* **To do**
What is needed is an exact copy of the lines in the entries below from the one holding "What Is a Casino Online? (162, 1577)" through the one holding "HTC.com (665, 2554)", pictures excluded.

* **The data**
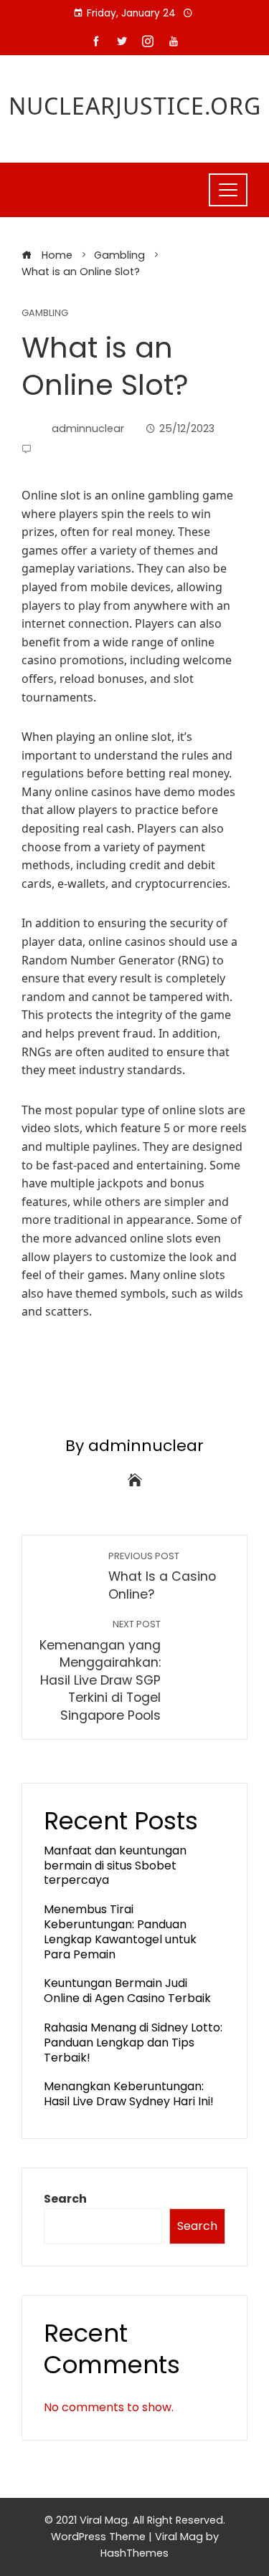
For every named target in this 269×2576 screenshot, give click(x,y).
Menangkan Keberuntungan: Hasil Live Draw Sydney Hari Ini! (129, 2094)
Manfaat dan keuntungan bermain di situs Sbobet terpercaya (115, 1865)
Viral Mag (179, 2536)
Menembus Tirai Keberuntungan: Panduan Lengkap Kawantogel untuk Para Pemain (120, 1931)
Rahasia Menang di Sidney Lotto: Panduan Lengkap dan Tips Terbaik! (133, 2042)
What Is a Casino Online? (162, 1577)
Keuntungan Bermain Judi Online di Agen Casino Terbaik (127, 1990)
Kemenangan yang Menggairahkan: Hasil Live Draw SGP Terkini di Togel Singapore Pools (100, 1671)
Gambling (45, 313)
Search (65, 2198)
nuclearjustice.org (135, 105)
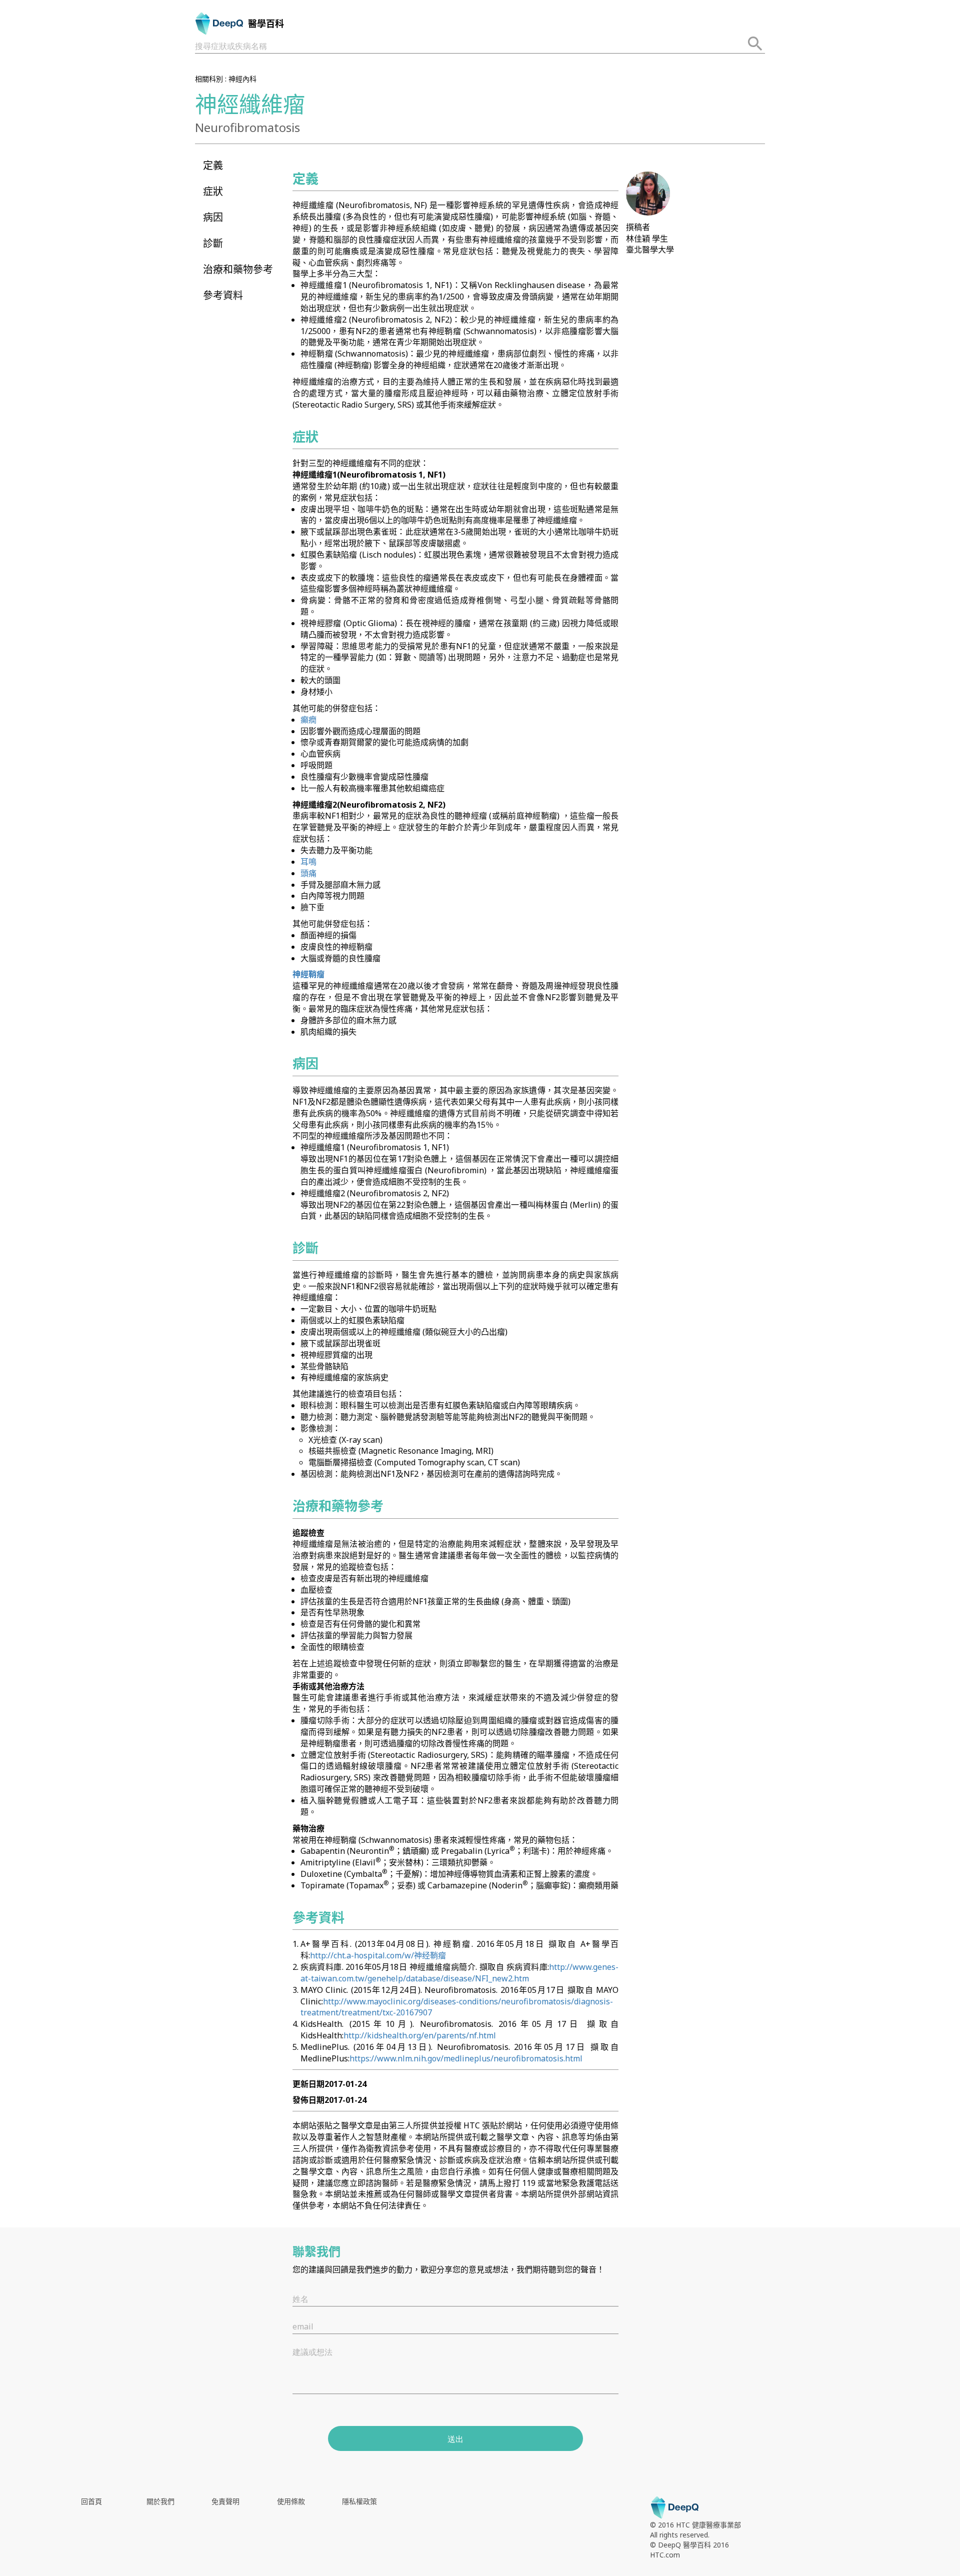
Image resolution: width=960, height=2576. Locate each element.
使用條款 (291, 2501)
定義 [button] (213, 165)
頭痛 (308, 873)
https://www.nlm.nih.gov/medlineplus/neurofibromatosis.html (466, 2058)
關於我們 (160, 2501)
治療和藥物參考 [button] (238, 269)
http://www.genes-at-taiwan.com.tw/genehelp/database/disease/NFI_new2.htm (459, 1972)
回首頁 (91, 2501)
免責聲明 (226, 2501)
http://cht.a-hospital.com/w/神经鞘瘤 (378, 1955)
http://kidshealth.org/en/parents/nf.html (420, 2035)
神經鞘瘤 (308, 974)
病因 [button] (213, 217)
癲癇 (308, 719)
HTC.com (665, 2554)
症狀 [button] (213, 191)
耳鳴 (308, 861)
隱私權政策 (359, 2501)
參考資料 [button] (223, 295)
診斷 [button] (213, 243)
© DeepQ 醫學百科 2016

* **Response to the exercise**
What Is a Casino Online? (162, 1577)
Keuntungan Bermain Judi Online di Agen Casino Terbaik (127, 1990)
Kemenangan yang Menggairahkan: Hasil Live Draw SGP Terkini di Togel Singapore Pools (100, 1671)
Gambling (45, 313)
Search (65, 2198)
nuclearjustice.org (135, 105)
Image resolution: width=960, height=2576. Locate each element.
使用條款 (291, 2501)
定義 [button] (213, 165)
頭痛 (308, 873)
https://www.nlm.nih.gov/medlineplus/neurofibromatosis.html (466, 2058)
關於我們 (160, 2501)
治療和藥物參考 [button] (238, 269)
http://www.genes-at-taiwan.com.tw/genehelp/database/disease/NFI_new2.htm (459, 1972)
回首頁 (91, 2501)
免責聲明 (226, 2501)
http://cht.a-hospital.com/w/神经鞘瘤 (378, 1955)
http://kidshealth.org/en/parents/nf.html (420, 2035)
神經鞘瘤 (308, 974)
病因 [button] (213, 217)
癲癇 (308, 719)
HTC.com (665, 2554)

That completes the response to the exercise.